THALASSEMIA

A middle-aged couple was finally blessed with a lovely daughter, seven years into their marriage. The family were very happy with their new arrival, and things were pretty blissful in the first few months. As months passed by and the baby grew older, the child started to look pale and less active than the children at her age. A quick workup by the family paediatrician revealed anaemia (low haemoglobin on a blood count). This child was later diagnosed with thalassemia major, one of the common genetic disorders that can lead to impaired production of haemoglobin (anaemia) – a vital protein that carries oxygen to all organs in the body. Organs subsequently deficient of oxygen, slowly begin to fail over a period of time. This child thus soon started to require regular monthly transfusions to sustain an adequate amount of haemoglobin in the blood, as she grew. Monthly single transfusions over the years, turned to twice-monthly transfusions. By the age of 10 years, she had required more than 100 units of blood since her first diagnosis at six months of age. At ten years of age, she was also shorter with several skeletal deformities due to poor bony growth, a brown pigmented skin due to iron overload that accompanies every transfused blood, poor school performance due to repeated visits to the hospital and chronic fatigue, and in general much less active in comparison to a normal child of her age.

Not many know that every blood transfusion brings with it a potential risk of a variety of infections, although newer technologies have markedly negated its occurrence. In addition to the potential of infections, a fixed amount of iron accompanies each blood transfusion that is administered. Over a period of time in spite of best of the drugs that help in removing the excess iron in the body, iron still accumulates in the growing child’s organs, damaging it slowly but surely, and leading to defects like the stunting of growth, bronze skin, progressive heart and liver failure, and repeated infections. Overall, it’s a dismal course in the long run.

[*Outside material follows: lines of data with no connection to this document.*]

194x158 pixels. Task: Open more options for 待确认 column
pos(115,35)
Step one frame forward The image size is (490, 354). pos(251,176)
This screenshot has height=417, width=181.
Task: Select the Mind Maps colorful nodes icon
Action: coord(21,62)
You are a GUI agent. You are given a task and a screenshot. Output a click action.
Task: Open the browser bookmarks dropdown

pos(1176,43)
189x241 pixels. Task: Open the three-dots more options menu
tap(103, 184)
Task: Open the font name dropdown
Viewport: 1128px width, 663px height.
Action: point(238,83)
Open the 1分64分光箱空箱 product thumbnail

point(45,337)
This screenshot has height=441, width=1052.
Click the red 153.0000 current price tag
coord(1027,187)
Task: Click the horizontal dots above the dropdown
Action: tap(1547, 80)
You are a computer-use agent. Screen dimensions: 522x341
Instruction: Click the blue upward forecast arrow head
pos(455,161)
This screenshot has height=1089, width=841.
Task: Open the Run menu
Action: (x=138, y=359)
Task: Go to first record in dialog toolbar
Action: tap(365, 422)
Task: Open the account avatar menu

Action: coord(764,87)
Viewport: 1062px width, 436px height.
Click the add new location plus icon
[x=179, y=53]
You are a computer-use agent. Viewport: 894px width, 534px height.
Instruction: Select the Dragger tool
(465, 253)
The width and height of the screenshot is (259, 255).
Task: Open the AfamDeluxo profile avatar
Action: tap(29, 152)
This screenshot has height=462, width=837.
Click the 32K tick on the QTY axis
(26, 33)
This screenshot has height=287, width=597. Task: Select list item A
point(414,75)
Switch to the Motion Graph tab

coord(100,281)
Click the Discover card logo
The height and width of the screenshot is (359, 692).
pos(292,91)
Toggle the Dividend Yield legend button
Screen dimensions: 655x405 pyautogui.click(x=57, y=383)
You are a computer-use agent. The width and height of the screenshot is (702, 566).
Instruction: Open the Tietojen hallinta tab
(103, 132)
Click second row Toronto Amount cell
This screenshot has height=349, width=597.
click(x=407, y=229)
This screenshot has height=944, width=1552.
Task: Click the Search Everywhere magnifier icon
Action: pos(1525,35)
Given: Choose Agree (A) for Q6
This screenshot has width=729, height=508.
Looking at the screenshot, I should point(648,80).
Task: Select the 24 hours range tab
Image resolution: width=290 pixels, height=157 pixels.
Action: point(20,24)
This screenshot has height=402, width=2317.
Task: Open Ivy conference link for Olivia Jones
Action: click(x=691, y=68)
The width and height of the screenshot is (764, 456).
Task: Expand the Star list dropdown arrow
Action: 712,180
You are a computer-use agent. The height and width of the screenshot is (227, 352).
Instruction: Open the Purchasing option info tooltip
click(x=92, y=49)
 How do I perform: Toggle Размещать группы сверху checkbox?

Such children often develop progressive heart failure no sooner than entering the 3rd decade of their lives, and if unfortunate, get infected by viruses which lead to progressive liver failure and slow, steady death.

Thalassemia occurs to a genetic defect in alpha or beta genes that make up the haemoglobin, and a defect in either of the two can lead to a thalassemic syndrome. Thalassemias are one of the commonest inherited autosomal recessive defects in the world. Together with sickle cell anaemia, it has also been estimated that, worldwide, 9 million carriers become pregnant annually and 1.33 million pregnancies are at risk for a thalassemia major condition (Modell B, Darlison M. 2008; WeatherallDJ. 2010)

Other gene combinations can also lead to thalassemias. Severe alpha thalassemia results in an intrauterine death, which is the death of a baby before birth. Classic severe beta thalassemias manifest in a fashion, as depicted above. Minor thalassemias or better-called thalassemia traits are usually not symptomatic, and so often remain undetected.

A man and a woman, both if at least a trait or a carrier of the disease, have a 25% chance of creating an offspring with severe thalassemia (or thalassemia major). Considering our country’s population, the burden of this disease is very high. Thalassemia screening programs exist in our country, but it still hasn’t penetrated deeply into health care for every family. An aggressive awareness of its genetics is the key to prevent such morbidity. Every human being due to enter a marital life has a conscious responsibility to at least get a general health checkup focused on identifying such diseases. Screening programs help in identifying carriers early in life, and with the help of a team of haematologists and gynaecologists, navigate a way forward for the affected couple.

Several medications are helpful in a thalassemic child. Multivitamins and regular calcium supplements replenish the nutritional stores and improve impaired bone function. The excess damages secondary to the high iron can be controlled with drugs called iron chelators like deferiprone, deferasirox, and deferoxamine. Hydroxyurea helps in reducing the blood transfusion requirement in certain subtypes of thalassemia by increasing the haemoglobin (HB) F and thereby improving the oxygen delivery to all organs. All these medications need to be taken under supervision only.

Only a bone marrow or a stem cell transplant can cure thalassemia. It replaces the child’s defective genes, with genes of a normal individual and thereby arrests the natural course of a thalassemic. The transplant itself has its fair share of complications and needs an expert team of haematologists, pediatric intensivists, nurses trained in thalassemia transplant care. Thalassemia is a major cause of morbidity in our country, and only a cohesive, combined effort at all steps, will help in its early identification and cure!

This article is dedicated to the world thalassemia day and is only intended to create more awareness of its prevention, and an insight into its cure through bone marrow/stem cell transplants.